=== Prompt ===
Please quote the entries below verbatim, from the start through the line that contains "coord(564,16)", with that line included.

[START]

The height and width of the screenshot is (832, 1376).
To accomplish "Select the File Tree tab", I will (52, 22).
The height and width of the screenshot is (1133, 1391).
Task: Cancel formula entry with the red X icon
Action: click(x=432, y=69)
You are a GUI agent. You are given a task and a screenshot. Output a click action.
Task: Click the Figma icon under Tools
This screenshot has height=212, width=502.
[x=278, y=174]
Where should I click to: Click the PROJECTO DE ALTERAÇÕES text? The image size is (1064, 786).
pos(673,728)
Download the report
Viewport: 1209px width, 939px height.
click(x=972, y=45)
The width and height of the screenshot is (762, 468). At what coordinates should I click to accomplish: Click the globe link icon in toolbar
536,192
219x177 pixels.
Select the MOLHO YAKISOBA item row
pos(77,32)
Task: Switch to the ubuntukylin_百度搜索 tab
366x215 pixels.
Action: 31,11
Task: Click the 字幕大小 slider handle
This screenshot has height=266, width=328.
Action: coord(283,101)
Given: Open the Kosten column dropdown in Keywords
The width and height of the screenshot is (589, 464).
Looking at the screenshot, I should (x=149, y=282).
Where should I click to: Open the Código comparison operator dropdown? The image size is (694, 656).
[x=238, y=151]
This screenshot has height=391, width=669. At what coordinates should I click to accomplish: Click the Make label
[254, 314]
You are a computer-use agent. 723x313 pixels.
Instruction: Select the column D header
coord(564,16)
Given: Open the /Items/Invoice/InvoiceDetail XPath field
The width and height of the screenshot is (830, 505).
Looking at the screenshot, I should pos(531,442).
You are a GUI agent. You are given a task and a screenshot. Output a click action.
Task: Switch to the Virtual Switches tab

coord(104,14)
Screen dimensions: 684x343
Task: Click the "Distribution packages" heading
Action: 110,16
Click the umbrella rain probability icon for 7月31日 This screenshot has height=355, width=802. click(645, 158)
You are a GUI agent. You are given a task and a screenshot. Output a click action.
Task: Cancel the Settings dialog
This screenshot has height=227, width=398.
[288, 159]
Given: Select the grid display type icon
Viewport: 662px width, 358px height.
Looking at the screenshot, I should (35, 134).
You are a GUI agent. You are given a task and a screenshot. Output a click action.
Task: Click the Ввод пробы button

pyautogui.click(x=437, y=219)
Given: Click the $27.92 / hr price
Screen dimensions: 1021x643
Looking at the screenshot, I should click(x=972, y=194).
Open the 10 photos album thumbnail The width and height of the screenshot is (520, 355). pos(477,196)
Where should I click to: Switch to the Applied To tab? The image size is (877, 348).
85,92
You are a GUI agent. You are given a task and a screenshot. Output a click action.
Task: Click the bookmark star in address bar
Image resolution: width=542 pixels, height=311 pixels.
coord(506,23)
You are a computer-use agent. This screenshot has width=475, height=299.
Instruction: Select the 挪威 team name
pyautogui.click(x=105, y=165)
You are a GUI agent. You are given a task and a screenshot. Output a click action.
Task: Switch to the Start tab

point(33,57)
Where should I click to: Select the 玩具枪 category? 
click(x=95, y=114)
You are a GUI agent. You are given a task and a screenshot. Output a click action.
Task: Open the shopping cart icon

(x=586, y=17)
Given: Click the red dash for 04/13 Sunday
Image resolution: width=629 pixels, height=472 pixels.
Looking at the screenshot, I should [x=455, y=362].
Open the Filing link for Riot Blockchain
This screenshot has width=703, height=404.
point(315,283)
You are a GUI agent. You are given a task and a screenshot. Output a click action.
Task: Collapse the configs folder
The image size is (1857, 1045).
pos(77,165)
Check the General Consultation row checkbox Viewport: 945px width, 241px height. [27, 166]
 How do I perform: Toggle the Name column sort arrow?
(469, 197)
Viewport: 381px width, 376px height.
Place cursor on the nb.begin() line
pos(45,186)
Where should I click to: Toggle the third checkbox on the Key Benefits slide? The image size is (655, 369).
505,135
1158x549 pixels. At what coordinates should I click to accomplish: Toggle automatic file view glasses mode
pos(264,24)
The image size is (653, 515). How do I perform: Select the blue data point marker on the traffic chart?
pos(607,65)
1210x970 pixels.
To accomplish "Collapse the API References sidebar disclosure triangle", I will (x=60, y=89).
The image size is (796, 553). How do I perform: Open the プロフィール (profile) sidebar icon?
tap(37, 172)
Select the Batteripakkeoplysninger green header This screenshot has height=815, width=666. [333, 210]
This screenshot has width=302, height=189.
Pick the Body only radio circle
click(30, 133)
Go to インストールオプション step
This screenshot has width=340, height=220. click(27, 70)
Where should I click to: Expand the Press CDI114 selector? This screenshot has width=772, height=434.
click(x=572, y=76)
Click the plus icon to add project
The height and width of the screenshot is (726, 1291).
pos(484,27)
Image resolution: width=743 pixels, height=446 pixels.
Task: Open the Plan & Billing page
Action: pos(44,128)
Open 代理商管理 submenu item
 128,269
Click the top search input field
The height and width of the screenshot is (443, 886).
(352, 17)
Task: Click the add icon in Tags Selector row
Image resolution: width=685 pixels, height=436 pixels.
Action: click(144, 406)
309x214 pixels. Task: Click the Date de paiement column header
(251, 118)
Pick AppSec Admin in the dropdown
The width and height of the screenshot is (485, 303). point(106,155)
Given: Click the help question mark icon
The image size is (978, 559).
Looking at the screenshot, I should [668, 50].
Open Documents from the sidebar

[END]

=== Full response ===
The height and width of the screenshot is (832, 1376).
To accomplish "Select the File Tree tab", I will (52, 22).
The height and width of the screenshot is (1133, 1391).
Task: Cancel formula entry with the red X icon
Action: click(x=432, y=69)
You are a GUI agent. You are given a task and a screenshot. Output a click action.
Task: Click the Figma icon under Tools
This screenshot has height=212, width=502.
[x=278, y=174]
Where should I click to: Click the PROJECTO DE ALTERAÇÕES text? The image size is (1064, 786).
pos(673,728)
Download the report
Viewport: 1209px width, 939px height.
click(x=972, y=45)
The width and height of the screenshot is (762, 468). At what coordinates should I click to accomplish: Click the globe link icon in toolbar
536,192
219x177 pixels.
Select the MOLHO YAKISOBA item row
pos(77,32)
Task: Switch to the ubuntukylin_百度搜索 tab
366x215 pixels.
Action: 31,11
Task: Click the 字幕大小 slider handle
This screenshot has height=266, width=328.
Action: coord(283,101)
Given: Open the Kosten column dropdown in Keywords
The width and height of the screenshot is (589, 464).
Looking at the screenshot, I should (x=149, y=282).
Where should I click to: Open the Código comparison operator dropdown? The image size is (694, 656).
[x=238, y=151]
This screenshot has height=391, width=669. At what coordinates should I click to accomplish: Click the Make label
[254, 314]
You are a computer-use agent. 723x313 pixels.
Instruction: Select the column D header
coord(564,16)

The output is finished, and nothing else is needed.